## Stored dataset items
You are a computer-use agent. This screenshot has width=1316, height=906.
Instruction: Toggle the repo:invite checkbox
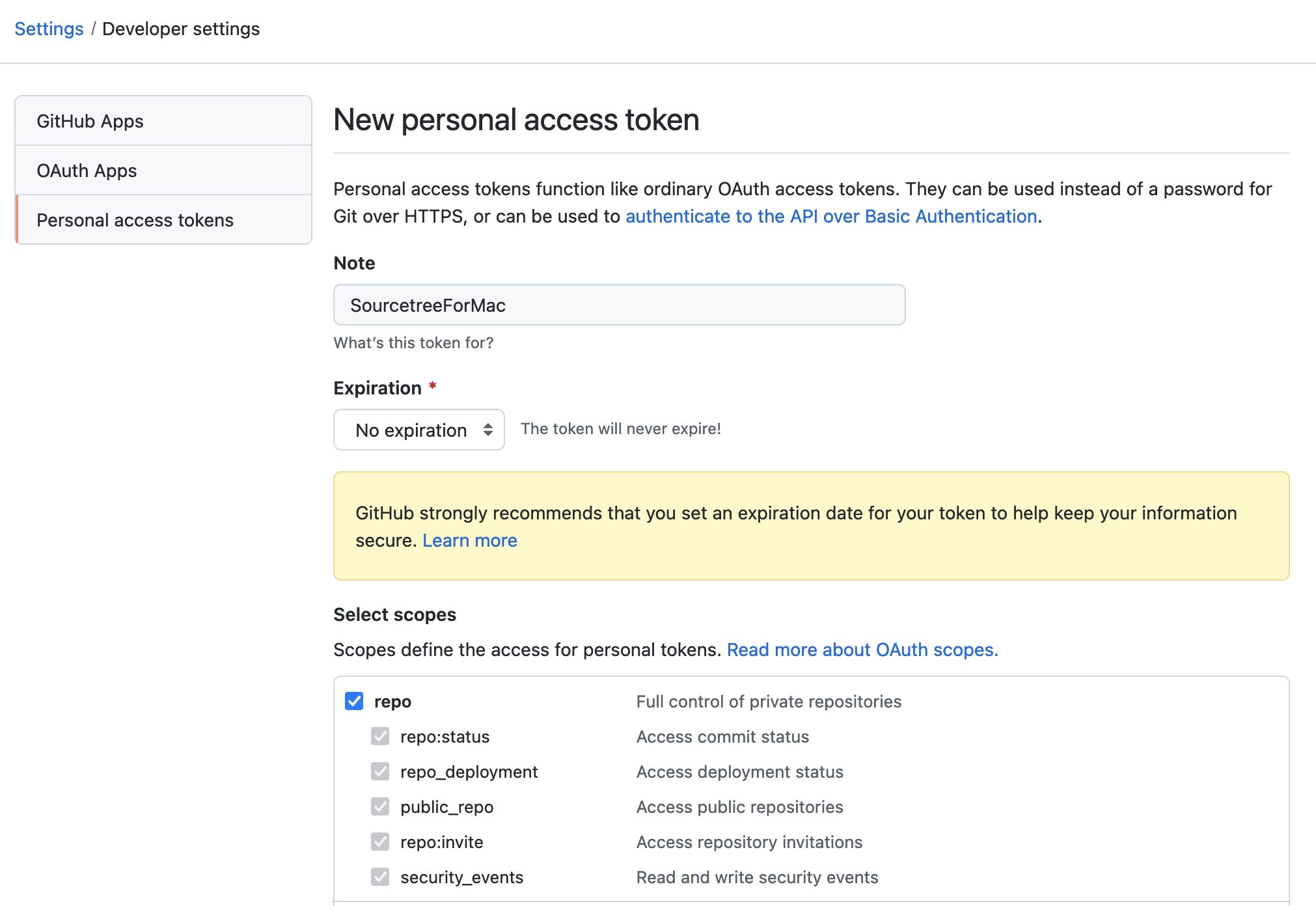[380, 842]
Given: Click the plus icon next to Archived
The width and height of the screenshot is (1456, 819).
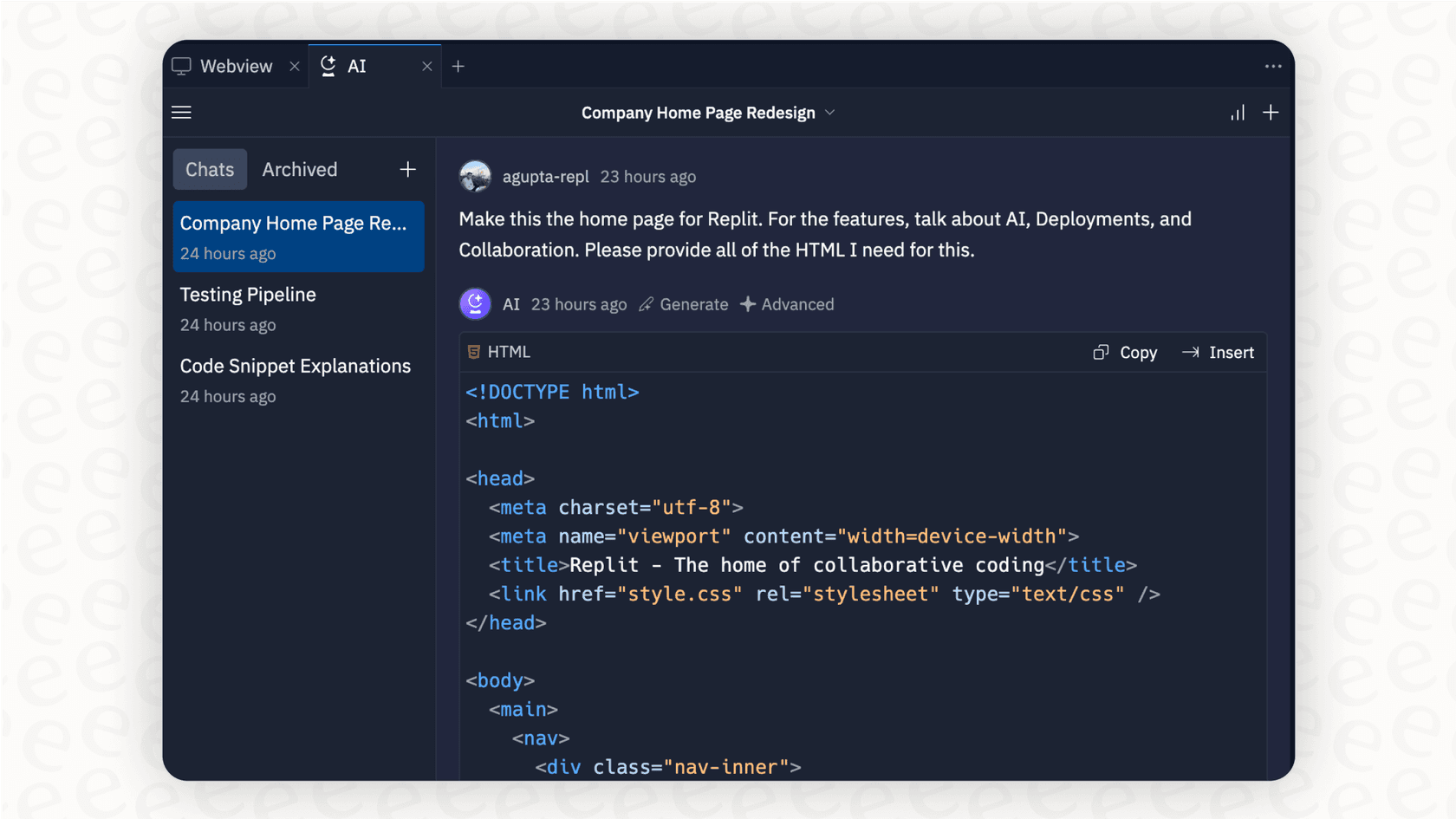Looking at the screenshot, I should click(x=406, y=169).
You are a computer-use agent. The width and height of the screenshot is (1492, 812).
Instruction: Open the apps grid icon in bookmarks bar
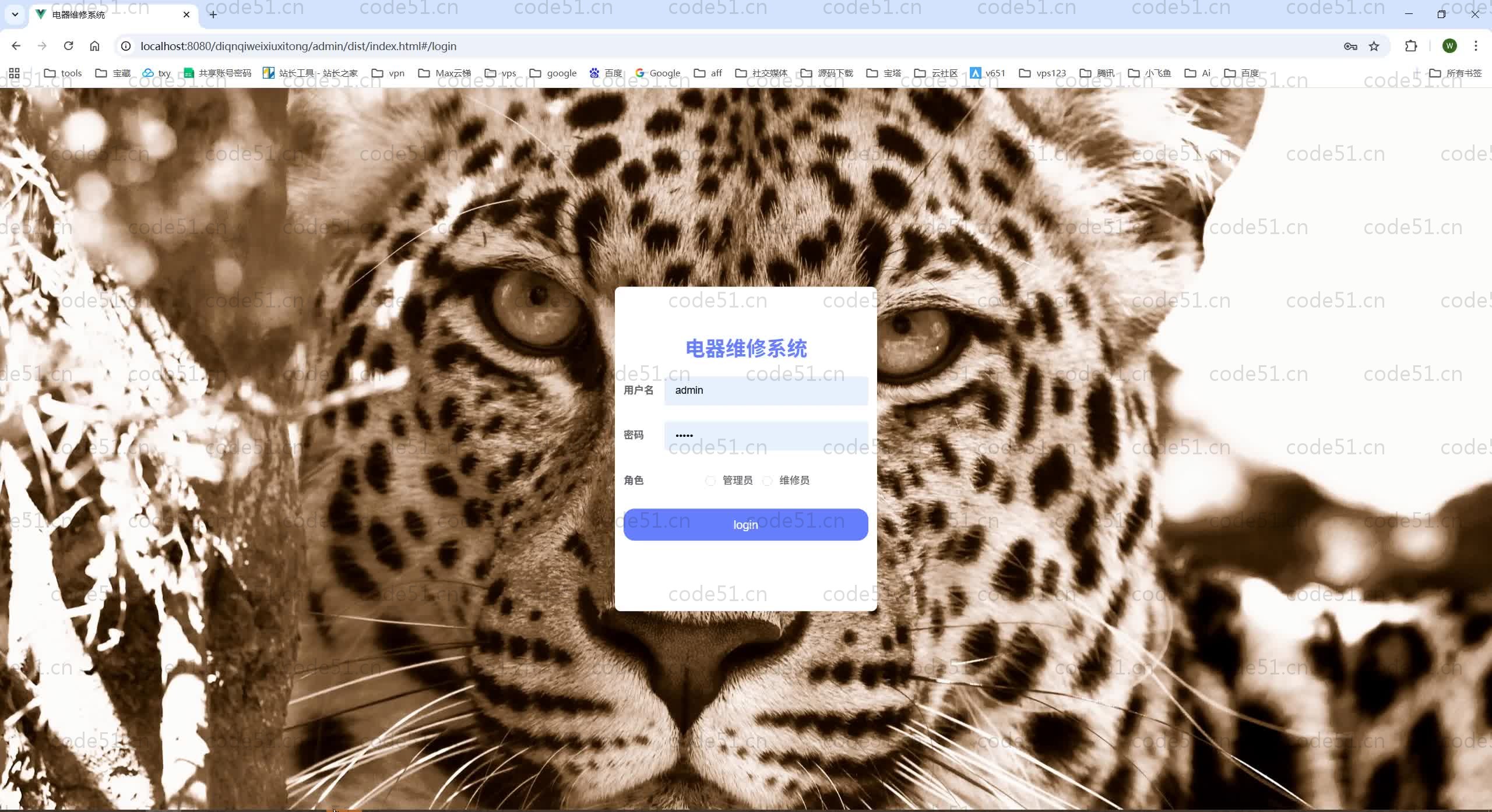point(14,73)
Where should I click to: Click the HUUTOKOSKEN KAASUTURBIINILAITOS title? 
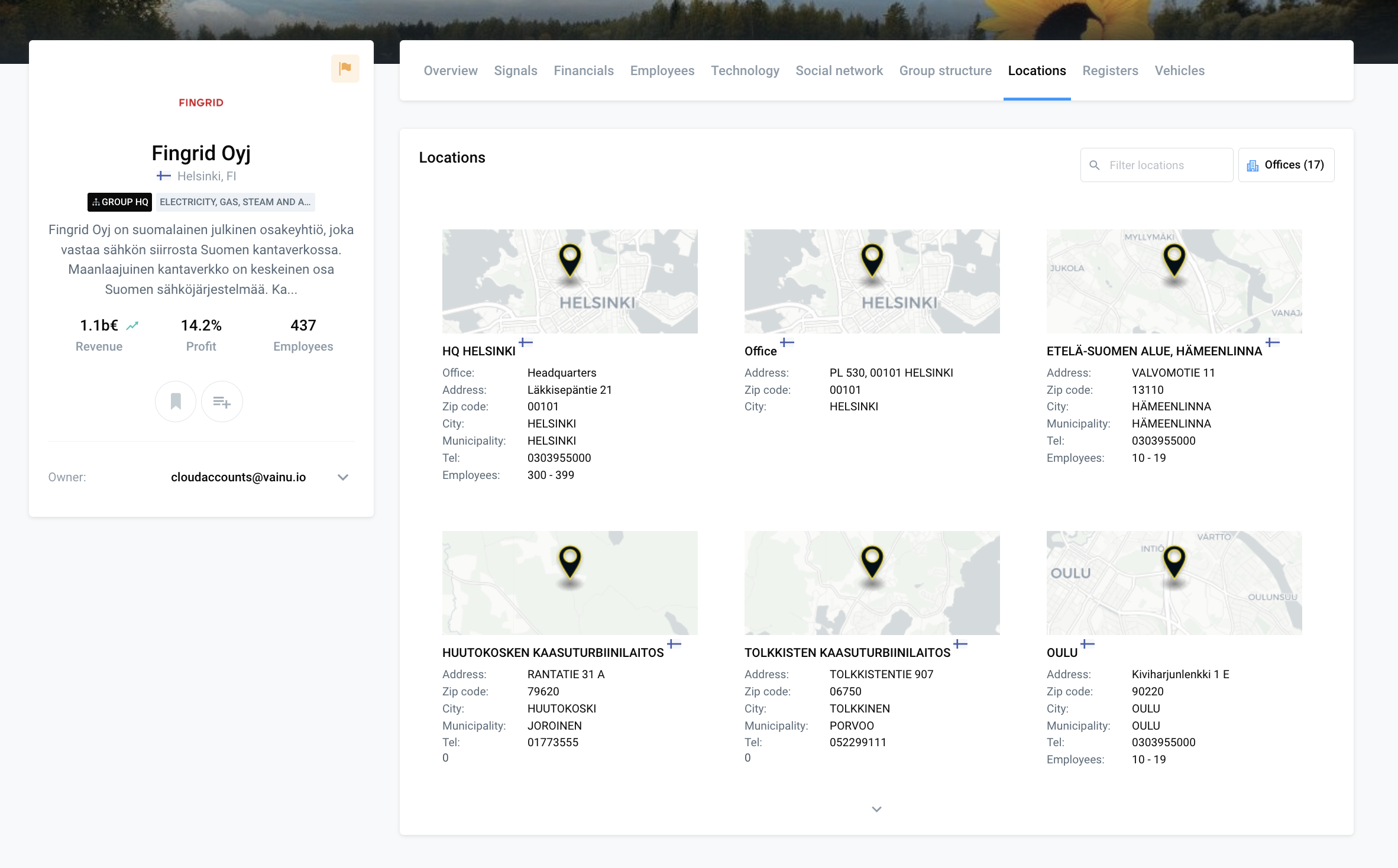tap(553, 653)
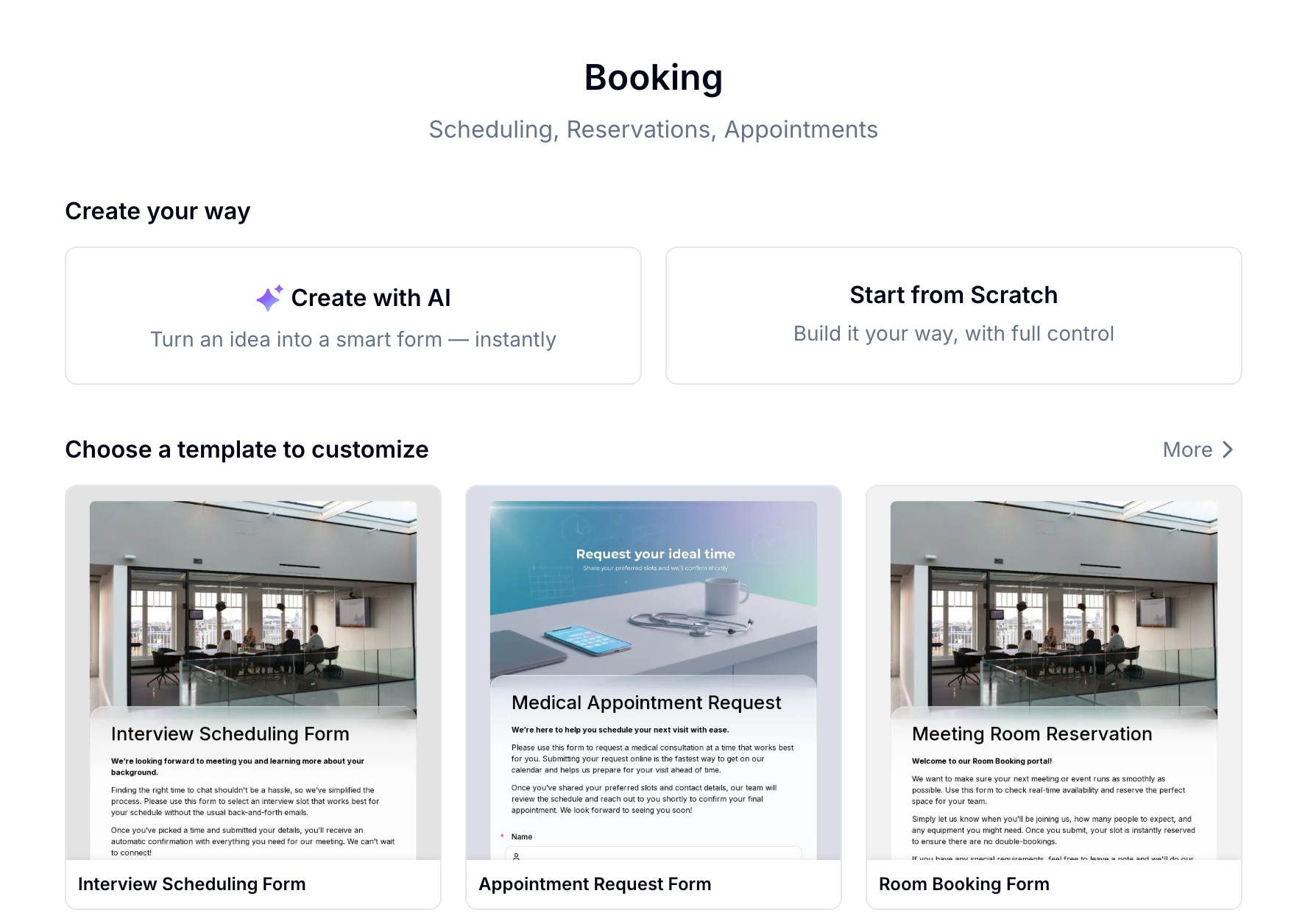Click the Booking page title
Viewport: 1294px width, 924px height.
click(x=653, y=77)
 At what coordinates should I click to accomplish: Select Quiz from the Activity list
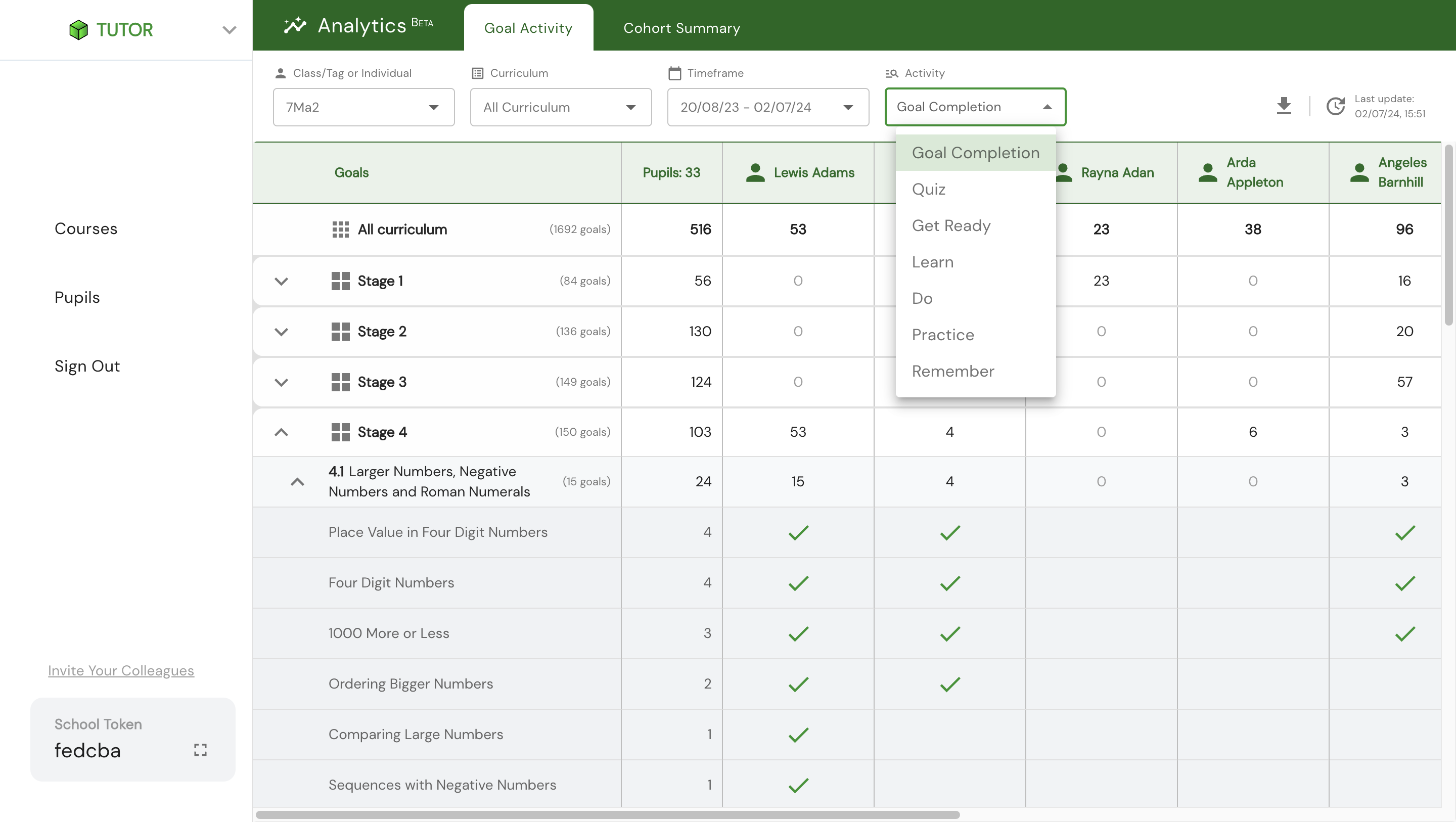coord(929,190)
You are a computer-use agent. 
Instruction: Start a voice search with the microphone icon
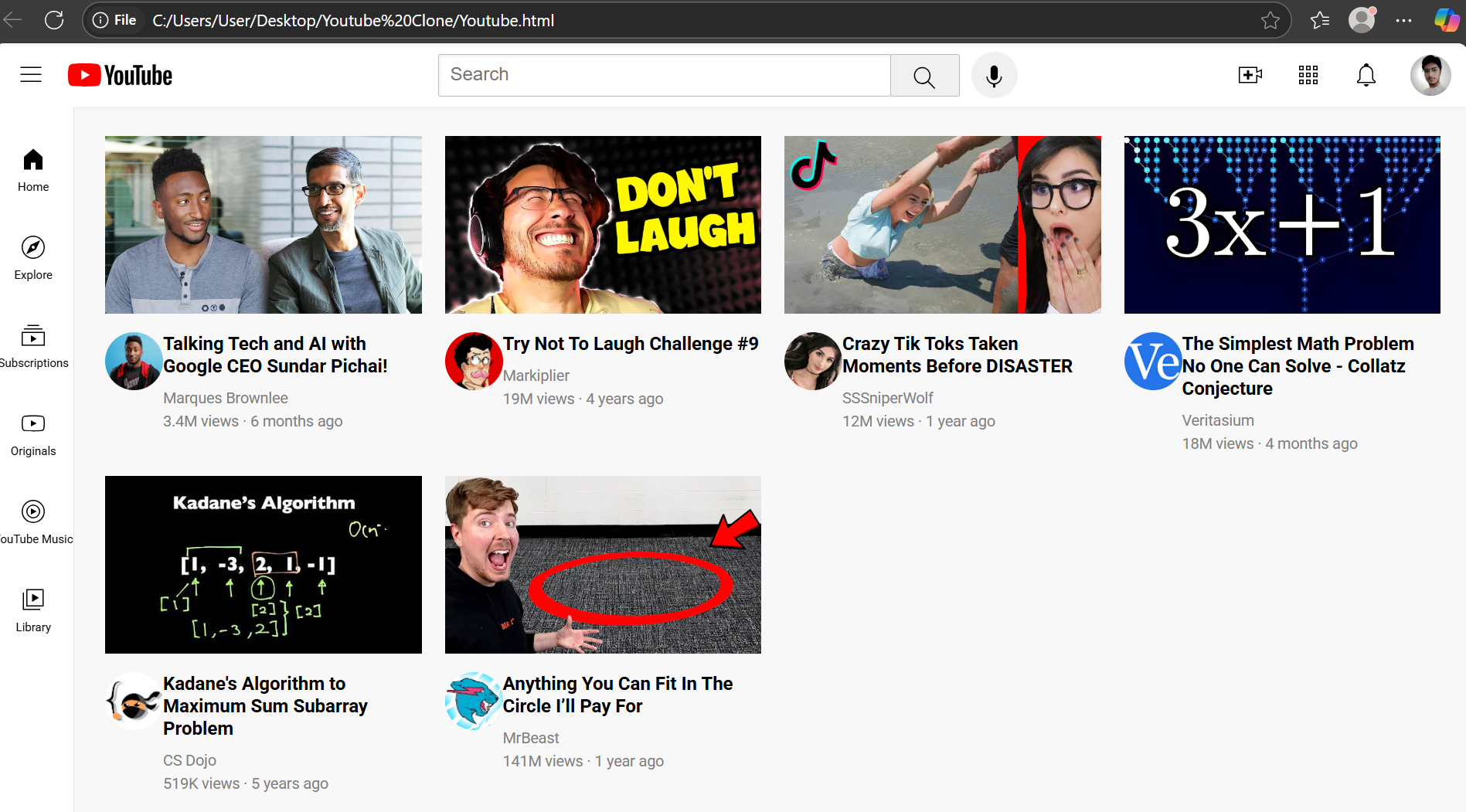point(994,75)
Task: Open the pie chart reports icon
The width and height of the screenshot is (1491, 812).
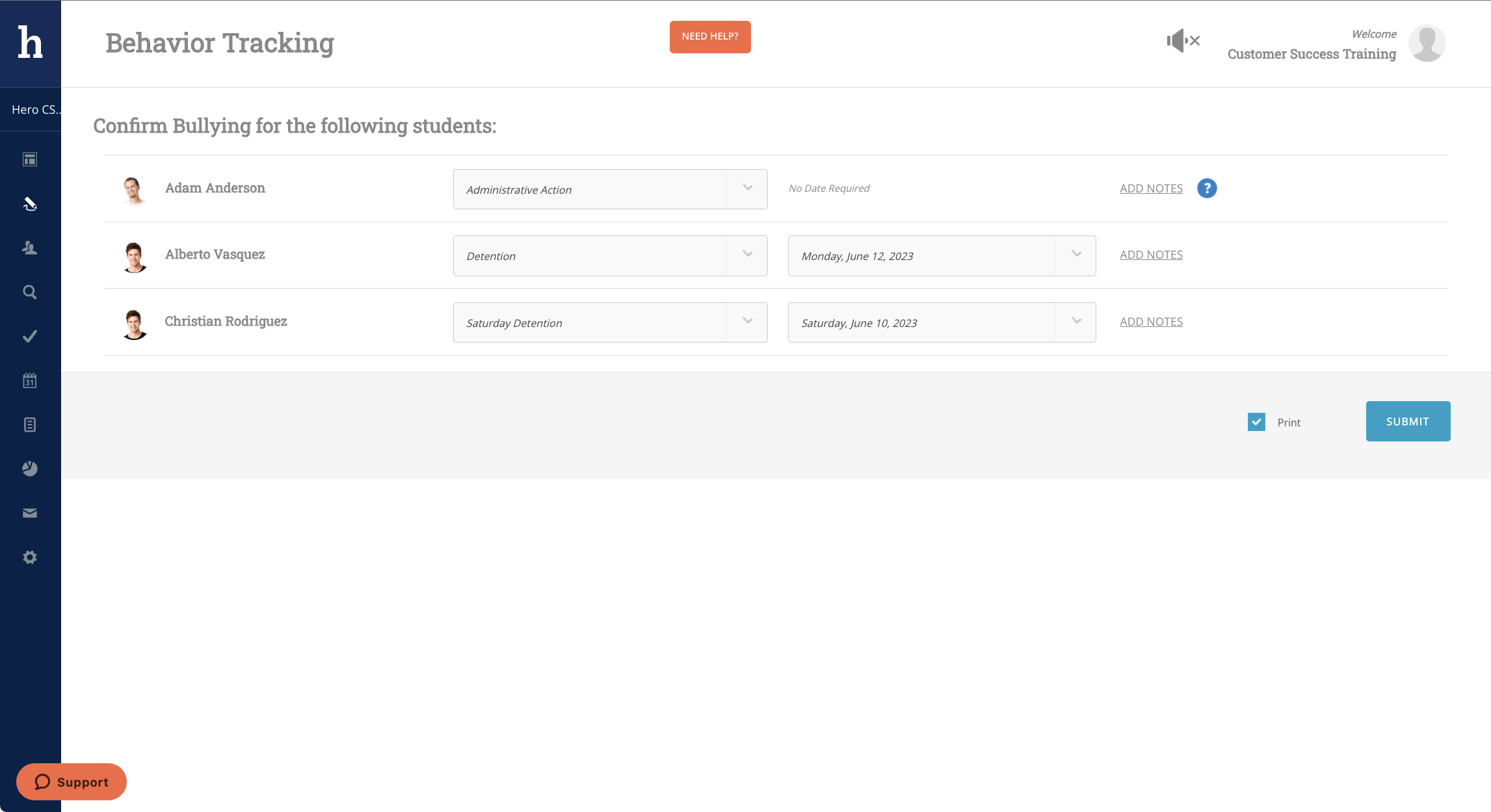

## WORK REQUEST
Filter the records above down to the lines containing "agent".

## SOLUTION FOR THIS EXERCISE
You are a computer-use agent. This screenshot has width=1316, height=906.
You are a computer-use agent. The width and height of the screenshot is (1492, 812).
You are a computer-use agent. 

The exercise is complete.